Exercise description
Present these rows as a Markdown table with the columns Row and Line, numbering each non-blank line and skipping blank ones. Leave the pictures out.

Part of a data file
○ ○ ○

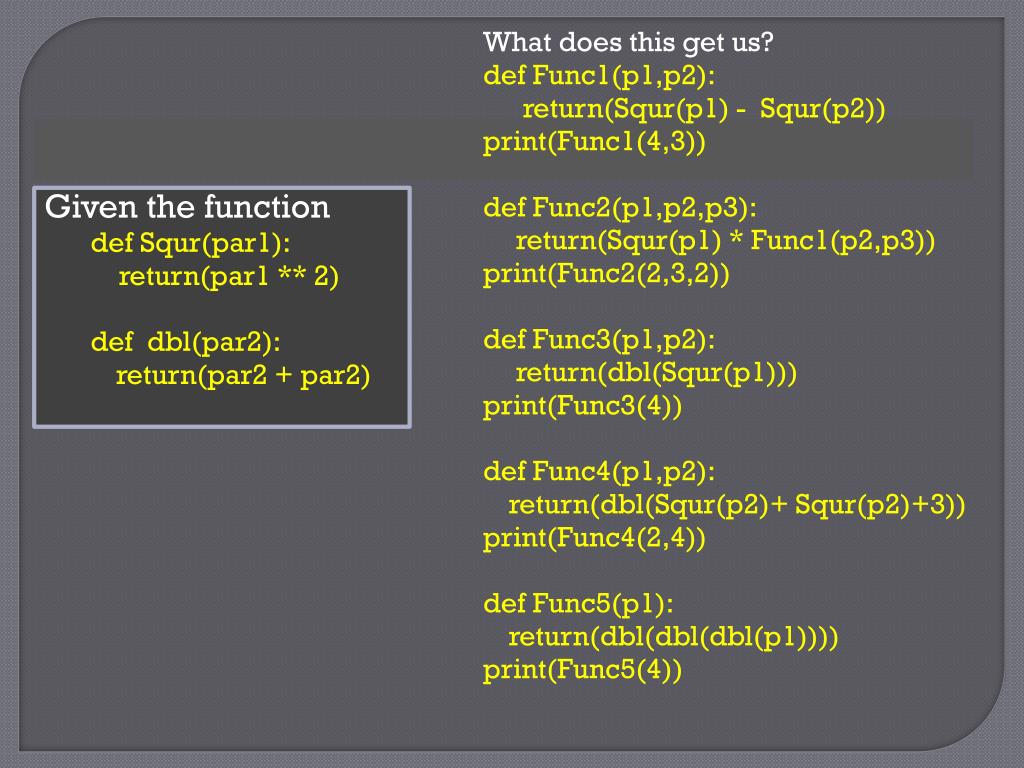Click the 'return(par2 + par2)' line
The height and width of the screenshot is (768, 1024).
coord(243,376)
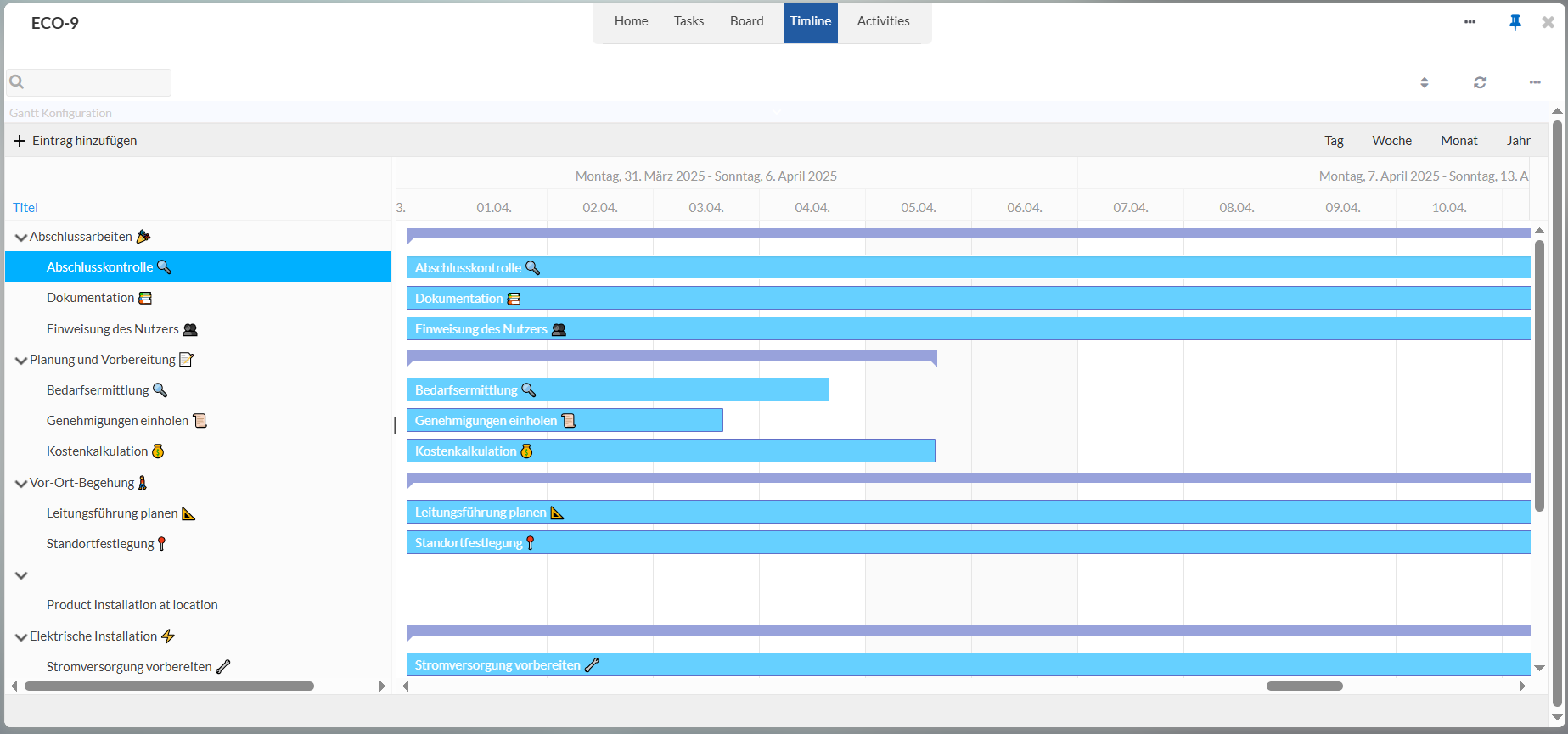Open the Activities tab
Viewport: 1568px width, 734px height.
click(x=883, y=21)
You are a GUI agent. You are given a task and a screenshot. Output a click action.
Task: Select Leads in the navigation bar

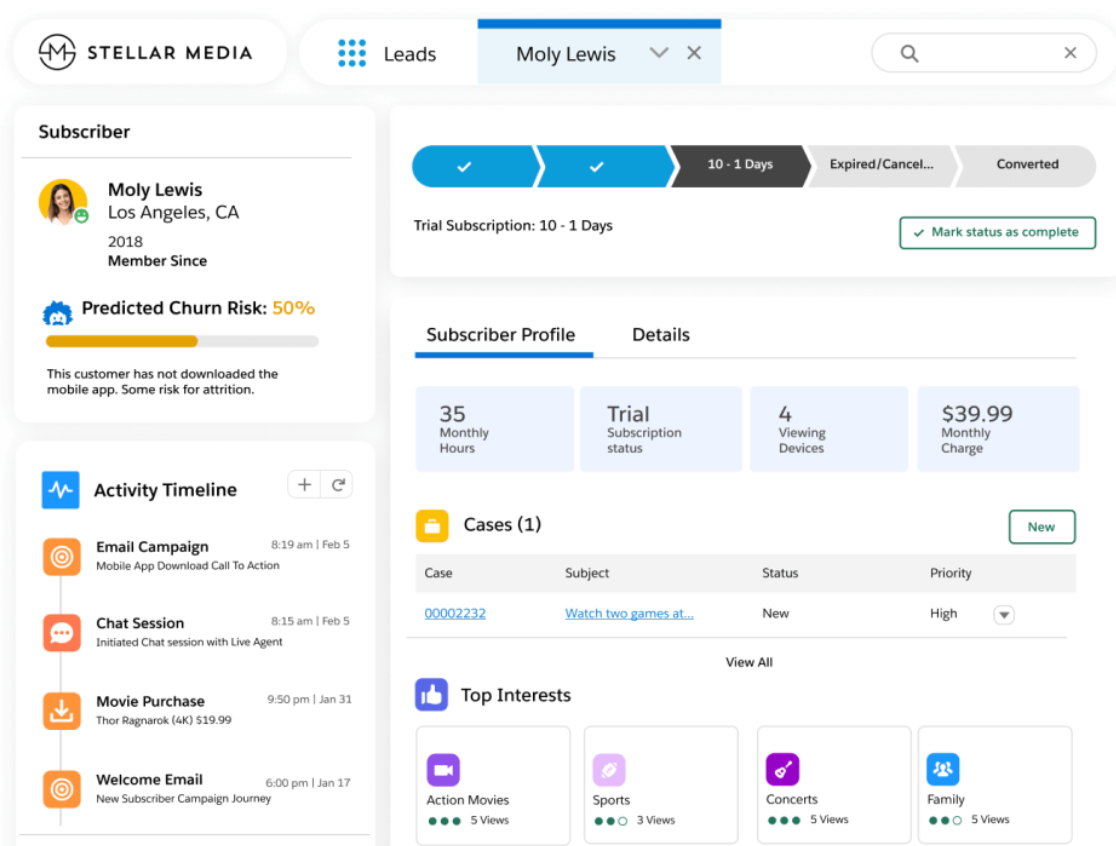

○ ○ ○

Written response
| Row | Line |
|---|---|
| 1 | Click the 'return(par2 + par2)' line |
| 2 | The height and width of the screenshot is (768, 1024). |
| 3 | coord(243,376) |
| 4 | Open the Activities tab |
| 5 | Viewport: 1568px width, 734px height. |
| 6 | click(x=883, y=21) |
| 7 | You are a GUI agent. You are given a task and a screenshot. Output a click action. |
| 8 | Task: Select Leads in the navigation bar |